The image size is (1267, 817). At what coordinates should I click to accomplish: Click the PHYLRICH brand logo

========

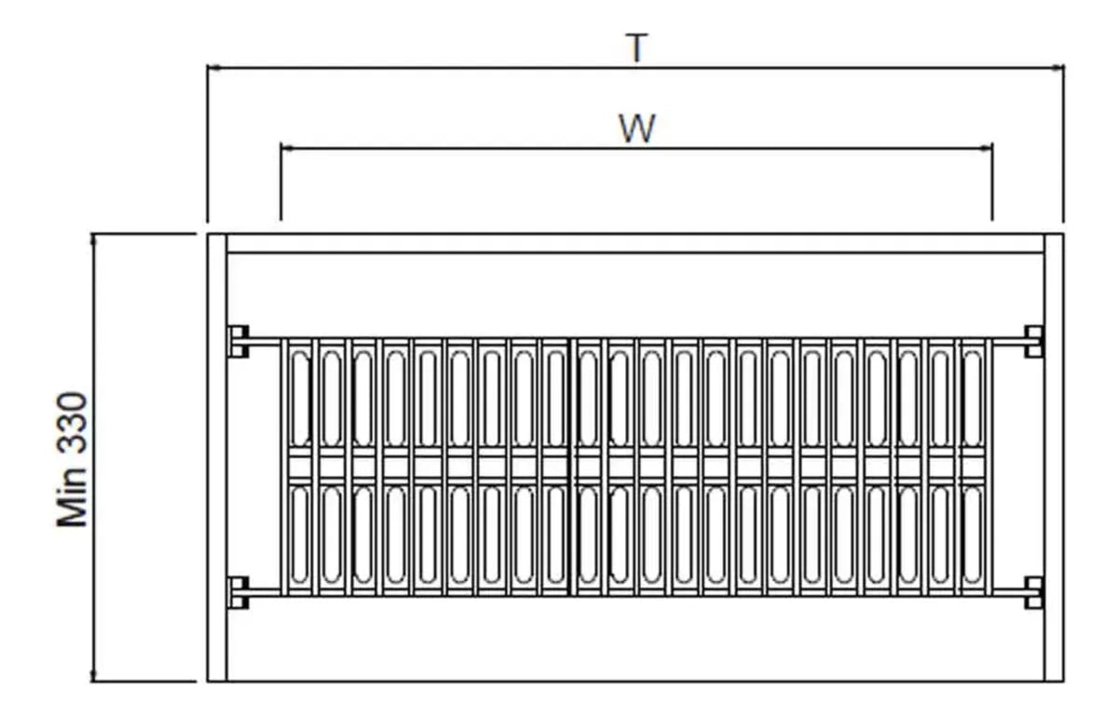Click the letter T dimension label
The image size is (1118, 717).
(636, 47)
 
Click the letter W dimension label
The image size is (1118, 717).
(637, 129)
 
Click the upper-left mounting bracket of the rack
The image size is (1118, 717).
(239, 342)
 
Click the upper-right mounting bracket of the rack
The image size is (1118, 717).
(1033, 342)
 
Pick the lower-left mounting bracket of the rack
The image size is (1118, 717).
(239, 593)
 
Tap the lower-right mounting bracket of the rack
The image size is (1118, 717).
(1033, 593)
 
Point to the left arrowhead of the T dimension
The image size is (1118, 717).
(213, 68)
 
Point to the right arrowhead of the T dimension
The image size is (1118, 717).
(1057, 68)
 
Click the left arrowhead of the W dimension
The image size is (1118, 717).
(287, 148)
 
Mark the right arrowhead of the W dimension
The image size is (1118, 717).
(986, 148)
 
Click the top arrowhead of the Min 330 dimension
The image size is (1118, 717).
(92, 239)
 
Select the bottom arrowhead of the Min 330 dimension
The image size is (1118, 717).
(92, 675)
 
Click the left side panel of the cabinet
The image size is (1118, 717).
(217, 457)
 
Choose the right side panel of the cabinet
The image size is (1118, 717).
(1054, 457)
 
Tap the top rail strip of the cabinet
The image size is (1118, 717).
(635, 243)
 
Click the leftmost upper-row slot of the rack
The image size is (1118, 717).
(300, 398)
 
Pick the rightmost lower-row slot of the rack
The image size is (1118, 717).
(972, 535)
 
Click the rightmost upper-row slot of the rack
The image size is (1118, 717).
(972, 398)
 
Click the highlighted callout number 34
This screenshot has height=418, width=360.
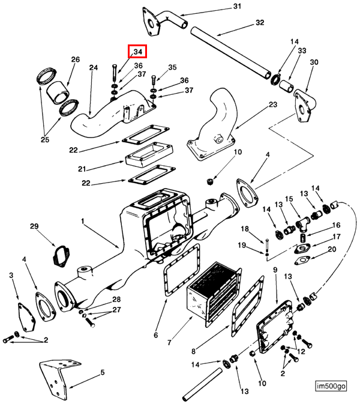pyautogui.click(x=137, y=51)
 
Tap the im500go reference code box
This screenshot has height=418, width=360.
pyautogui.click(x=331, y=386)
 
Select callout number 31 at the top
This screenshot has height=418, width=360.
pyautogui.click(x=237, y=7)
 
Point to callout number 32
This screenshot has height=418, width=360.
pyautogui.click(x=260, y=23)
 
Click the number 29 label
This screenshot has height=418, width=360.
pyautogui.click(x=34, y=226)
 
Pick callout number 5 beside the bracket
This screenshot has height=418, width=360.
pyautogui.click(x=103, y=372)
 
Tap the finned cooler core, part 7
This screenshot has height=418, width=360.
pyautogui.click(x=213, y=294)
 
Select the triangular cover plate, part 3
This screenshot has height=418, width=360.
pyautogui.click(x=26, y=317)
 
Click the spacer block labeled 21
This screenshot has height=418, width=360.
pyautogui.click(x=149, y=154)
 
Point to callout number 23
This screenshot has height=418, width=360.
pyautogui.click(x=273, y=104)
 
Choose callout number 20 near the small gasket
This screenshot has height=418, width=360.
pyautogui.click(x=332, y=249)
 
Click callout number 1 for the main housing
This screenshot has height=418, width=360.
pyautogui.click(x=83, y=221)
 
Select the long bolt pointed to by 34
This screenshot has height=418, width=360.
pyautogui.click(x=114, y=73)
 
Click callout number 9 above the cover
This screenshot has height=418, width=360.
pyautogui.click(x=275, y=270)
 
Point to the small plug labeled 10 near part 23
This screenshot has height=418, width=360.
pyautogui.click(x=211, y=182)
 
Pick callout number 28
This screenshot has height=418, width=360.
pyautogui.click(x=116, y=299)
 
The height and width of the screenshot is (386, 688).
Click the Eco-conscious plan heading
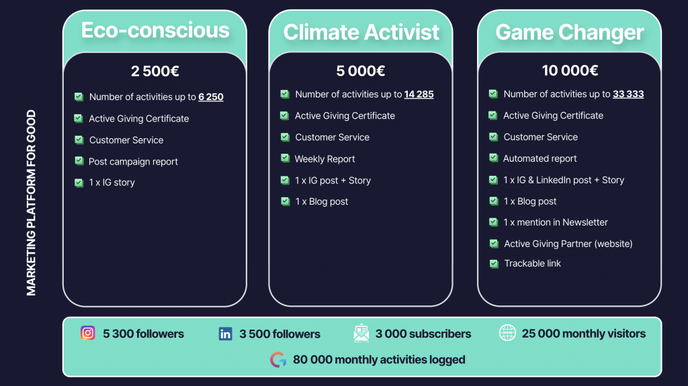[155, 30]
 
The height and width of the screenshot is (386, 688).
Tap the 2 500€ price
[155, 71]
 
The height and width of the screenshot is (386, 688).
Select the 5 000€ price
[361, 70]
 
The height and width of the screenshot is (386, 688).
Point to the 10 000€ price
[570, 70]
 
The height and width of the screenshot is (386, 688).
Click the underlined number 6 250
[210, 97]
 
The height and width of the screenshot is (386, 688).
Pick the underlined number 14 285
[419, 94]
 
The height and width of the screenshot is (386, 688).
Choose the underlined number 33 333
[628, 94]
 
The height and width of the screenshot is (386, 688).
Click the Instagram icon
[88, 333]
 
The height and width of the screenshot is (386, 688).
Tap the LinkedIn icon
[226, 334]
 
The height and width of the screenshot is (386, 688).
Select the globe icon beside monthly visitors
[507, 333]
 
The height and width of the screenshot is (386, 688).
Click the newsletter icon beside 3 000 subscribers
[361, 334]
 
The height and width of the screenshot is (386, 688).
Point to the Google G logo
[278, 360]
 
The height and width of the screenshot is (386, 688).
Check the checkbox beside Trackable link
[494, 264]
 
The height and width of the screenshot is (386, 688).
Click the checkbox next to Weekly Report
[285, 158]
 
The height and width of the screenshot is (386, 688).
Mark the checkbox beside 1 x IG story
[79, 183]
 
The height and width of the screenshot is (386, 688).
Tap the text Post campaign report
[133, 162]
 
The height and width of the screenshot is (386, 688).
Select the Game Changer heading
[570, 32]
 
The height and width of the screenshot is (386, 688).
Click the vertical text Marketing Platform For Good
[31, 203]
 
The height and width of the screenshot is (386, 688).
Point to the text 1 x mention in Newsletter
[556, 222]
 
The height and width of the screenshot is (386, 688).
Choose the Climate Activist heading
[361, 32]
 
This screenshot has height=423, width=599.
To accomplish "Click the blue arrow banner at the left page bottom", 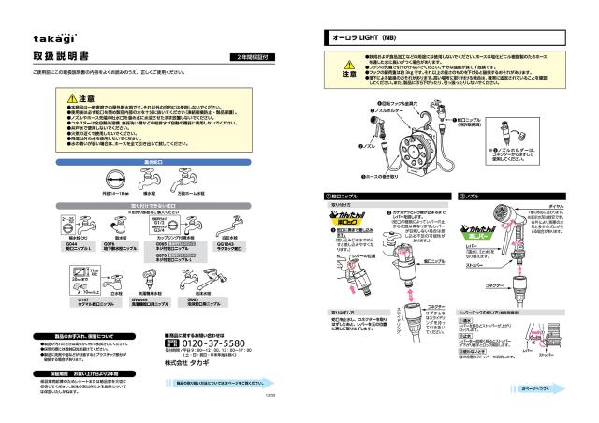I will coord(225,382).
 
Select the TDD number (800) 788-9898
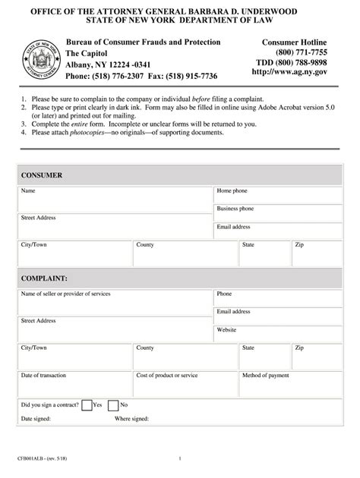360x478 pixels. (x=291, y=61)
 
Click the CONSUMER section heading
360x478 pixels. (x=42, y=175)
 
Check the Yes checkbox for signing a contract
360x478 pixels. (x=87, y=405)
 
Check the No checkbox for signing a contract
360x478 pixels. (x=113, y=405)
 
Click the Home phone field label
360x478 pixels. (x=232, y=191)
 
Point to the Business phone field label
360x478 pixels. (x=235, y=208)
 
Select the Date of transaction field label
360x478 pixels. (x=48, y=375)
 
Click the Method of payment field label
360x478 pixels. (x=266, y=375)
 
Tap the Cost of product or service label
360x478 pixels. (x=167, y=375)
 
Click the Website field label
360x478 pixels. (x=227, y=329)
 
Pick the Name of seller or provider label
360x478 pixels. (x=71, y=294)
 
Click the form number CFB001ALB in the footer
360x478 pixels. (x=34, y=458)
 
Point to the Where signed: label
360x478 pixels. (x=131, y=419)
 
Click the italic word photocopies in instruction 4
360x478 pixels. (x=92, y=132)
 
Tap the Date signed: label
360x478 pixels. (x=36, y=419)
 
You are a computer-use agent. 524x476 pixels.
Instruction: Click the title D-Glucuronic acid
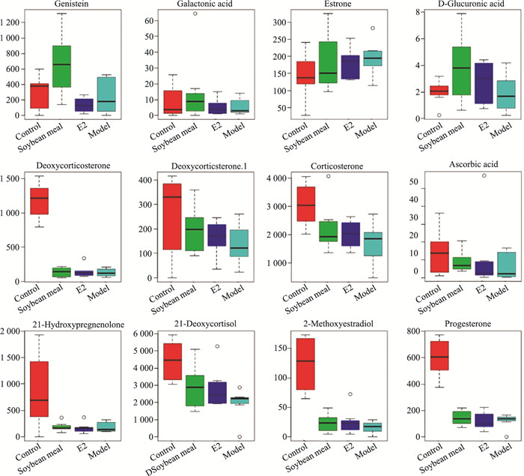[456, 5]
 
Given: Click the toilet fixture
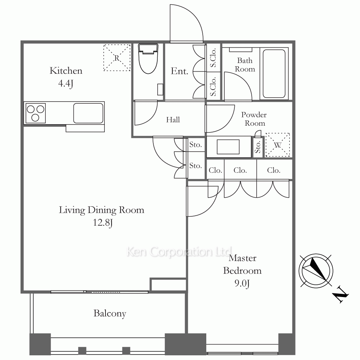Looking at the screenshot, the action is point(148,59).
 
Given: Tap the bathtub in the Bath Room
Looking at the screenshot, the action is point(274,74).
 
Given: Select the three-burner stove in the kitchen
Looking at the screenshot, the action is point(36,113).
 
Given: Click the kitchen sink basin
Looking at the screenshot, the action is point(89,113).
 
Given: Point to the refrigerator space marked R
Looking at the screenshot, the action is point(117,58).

========

What is needed: Please write out again the lines from the one containing "Select the Date of transaction field label" through the one containing "360x478 pixels. (x=71, y=294)", adding 131 to every coordinate in their answers.

Task output:
Select the Date of transaction field label
360x478 pixels. (x=179, y=506)
 
Click the Method of payment field label
360x478 pixels. (x=397, y=506)
 
Tap the Cost of product or service label
360x478 pixels. (x=298, y=506)
 
Click the Website field label
360x478 pixels. (x=358, y=460)
 
Pick the Name of seller or provider label
360x478 pixels. (x=202, y=425)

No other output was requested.